In 2016, Victor Galușca, a Moldovan filmmaker and photographer, happened upon what he called a “treasure”: some 4,000 negatives documenting village life in the former Soviet republic from the 1950s through the 1970s by an unheralded Moldovan photographer.
Galușca was then a student at Moldova’s main film institute and working on his final project, which focused on the many villages that have been hollowed out by the country’s ongoing depopulation crisis.
In the village of Roșietici in northern Moldova, Galușca entered a deserted house and noticed discarded photos in the trash. He then uncovered a giant cache of negatives in the attic.
“I felt it was something unique and incredible,” Galușca said by telephone from the Moldovan capital, Chisinau. “I felt very excited. For me, it was a kind of magic.”
The photographs, all in black and white, were the work of Zaharia Cușnir, the house’s former owner, who had eked out a living by taking passport and other photos for residents of the surrounding villages, which were part of a local collective farm. He died in 1993.

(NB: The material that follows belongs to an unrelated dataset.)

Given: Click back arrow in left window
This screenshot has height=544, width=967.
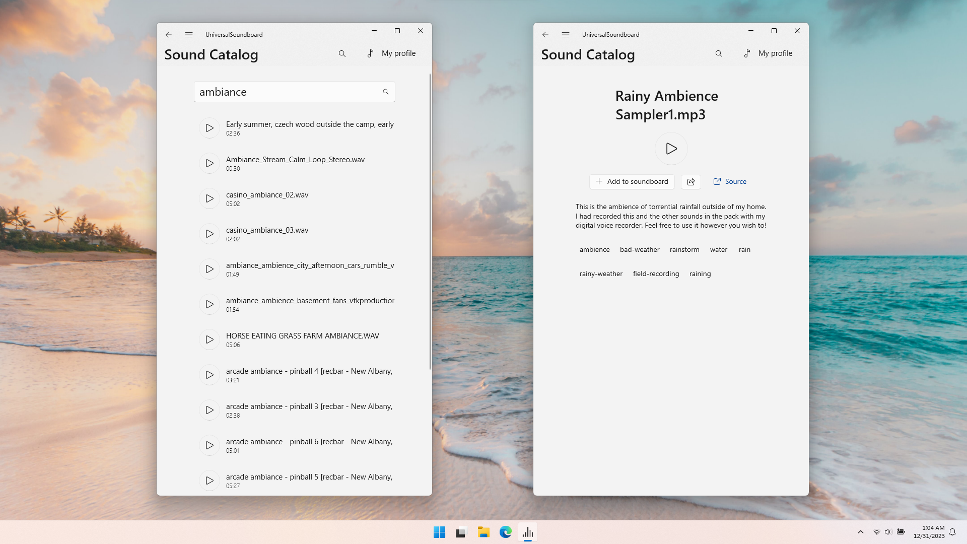Looking at the screenshot, I should point(169,35).
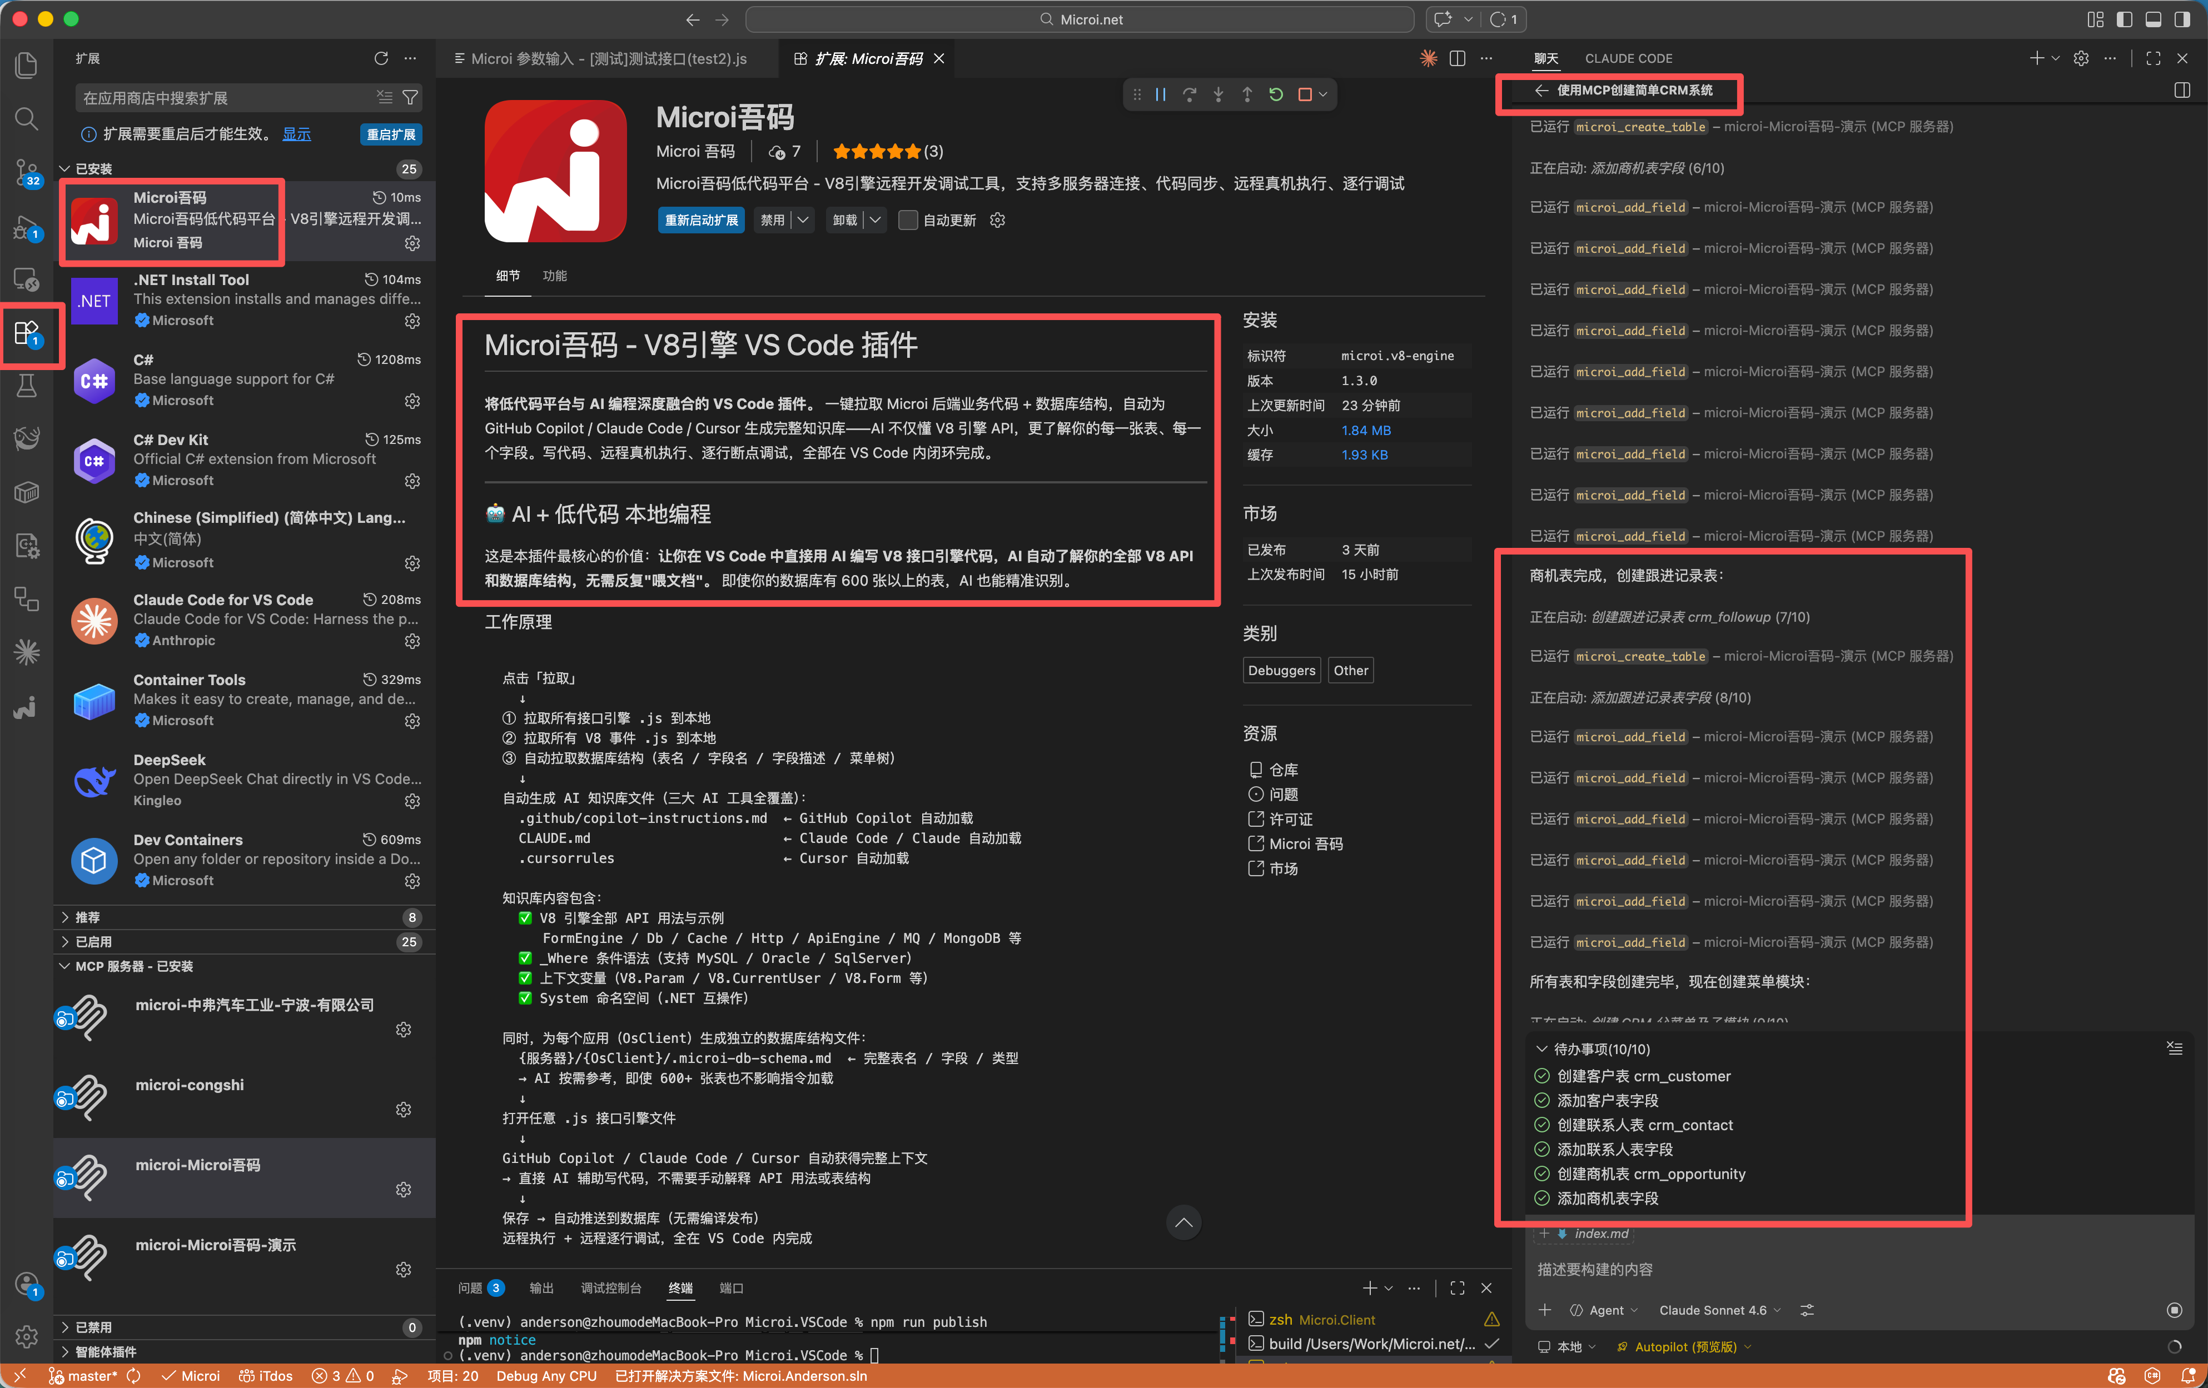Click the 重新启动扩展 button

click(x=701, y=220)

Cușnir would bicycle from town to town with his Soviet Lyubitel, or amateur, camera, interspersing his professional work with personal shots of the villagers and moments in their lives — celebrations, weddings and, sometimes, funerals.
“I think what he managed to capture in these photos was the sincerity of the people looking at him,” Galușca said.
Since the fall of communism, Moldova has lost about a third of its population from mass emigration and low birthrates. Those few who remain in the villages are overwhelmingly the elderly, who will probably spend their remaining years there.